Provided information:
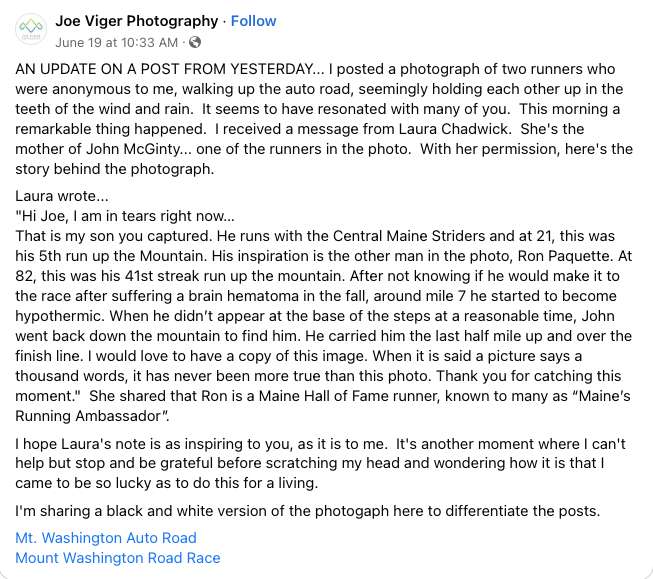The height and width of the screenshot is (579, 653).
Task: Click the name 'Laura Chadwick' in the post
Action: coord(454,129)
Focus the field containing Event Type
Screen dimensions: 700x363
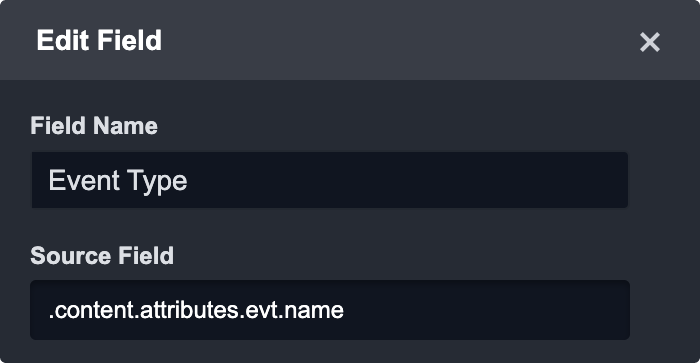[x=330, y=180]
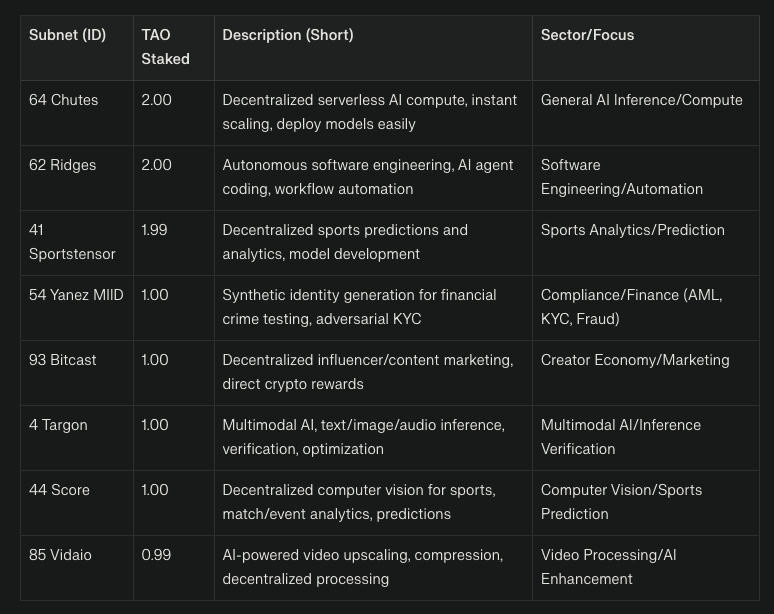Select the 85 Vidaio subnet cell
Image resolution: width=774 pixels, height=614 pixels.
tap(60, 555)
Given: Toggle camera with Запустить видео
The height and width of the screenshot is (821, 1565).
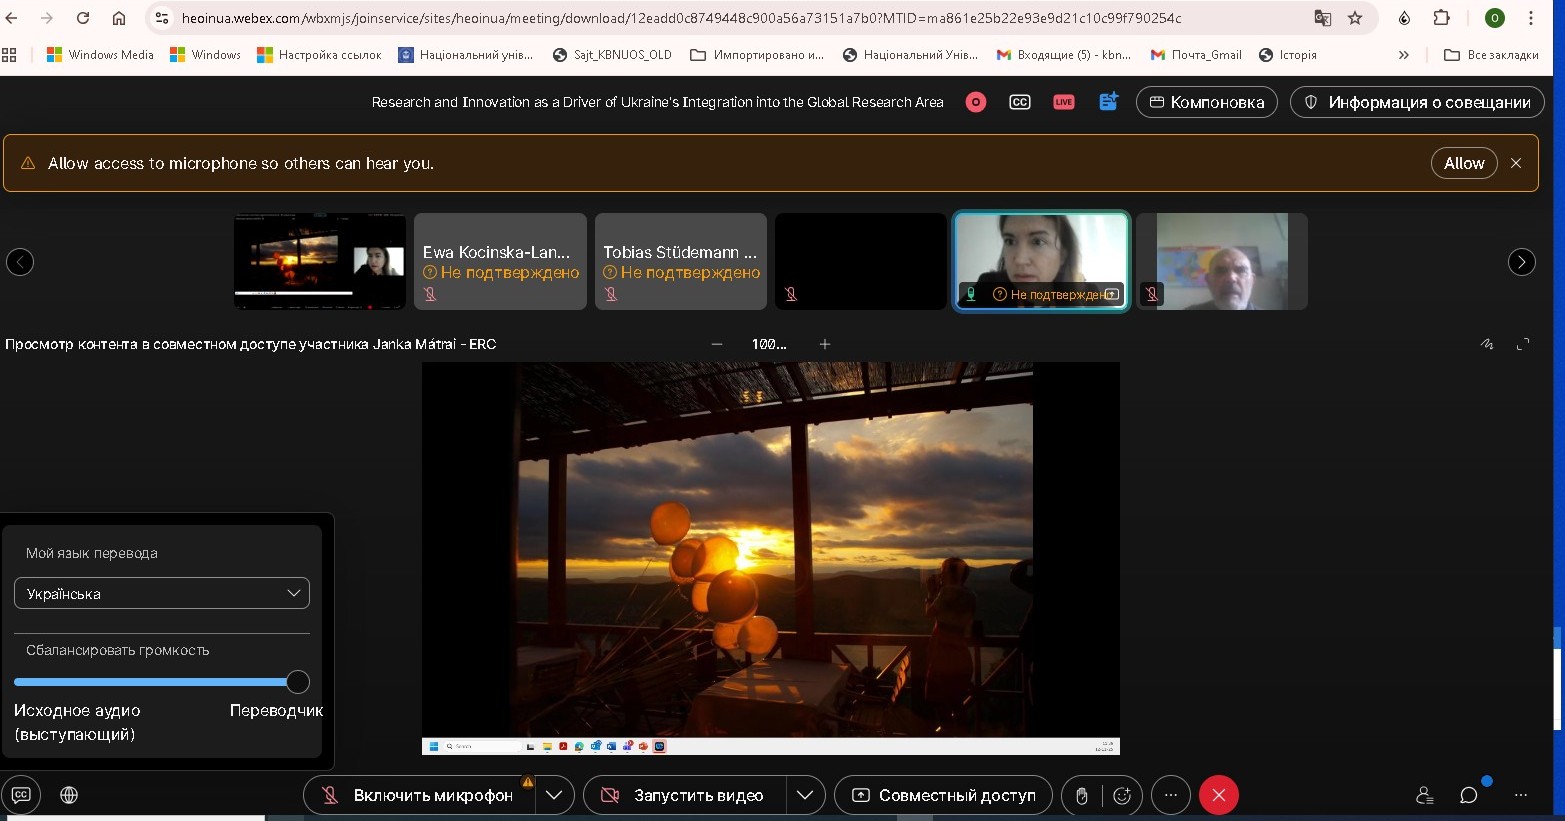Looking at the screenshot, I should pyautogui.click(x=685, y=795).
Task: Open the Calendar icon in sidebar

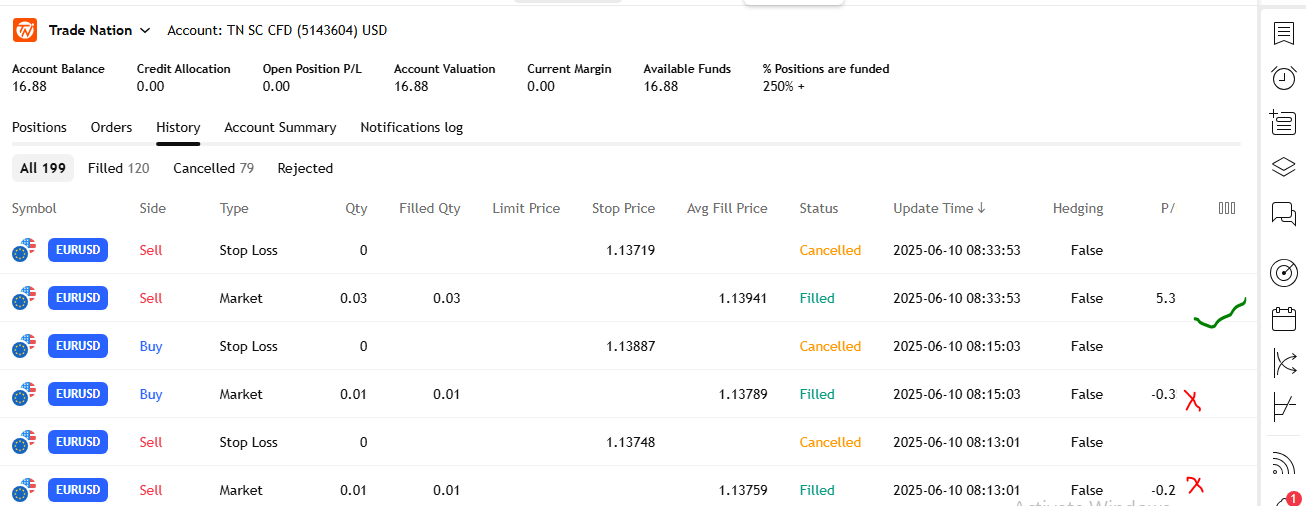Action: [1283, 318]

The problem: Take the line containing "Focus the field containing Event Type" and every line after it up to the end of the data, and write them out exactly, without the pictures.

Task solution:
Focus the field containing Event Type
Screen dimensions: 700x363
[x=330, y=180]
Select the 85 Vidaio subnet cell
Image resolution: width=774 pixels, height=614 pixels.
tap(60, 555)
Given: Toggle camera with Запустить видео
The height and width of the screenshot is (821, 1565).
Looking at the screenshot, I should pyautogui.click(x=685, y=795).
Task: Open the Calendar icon in sidebar

Action: [1283, 318]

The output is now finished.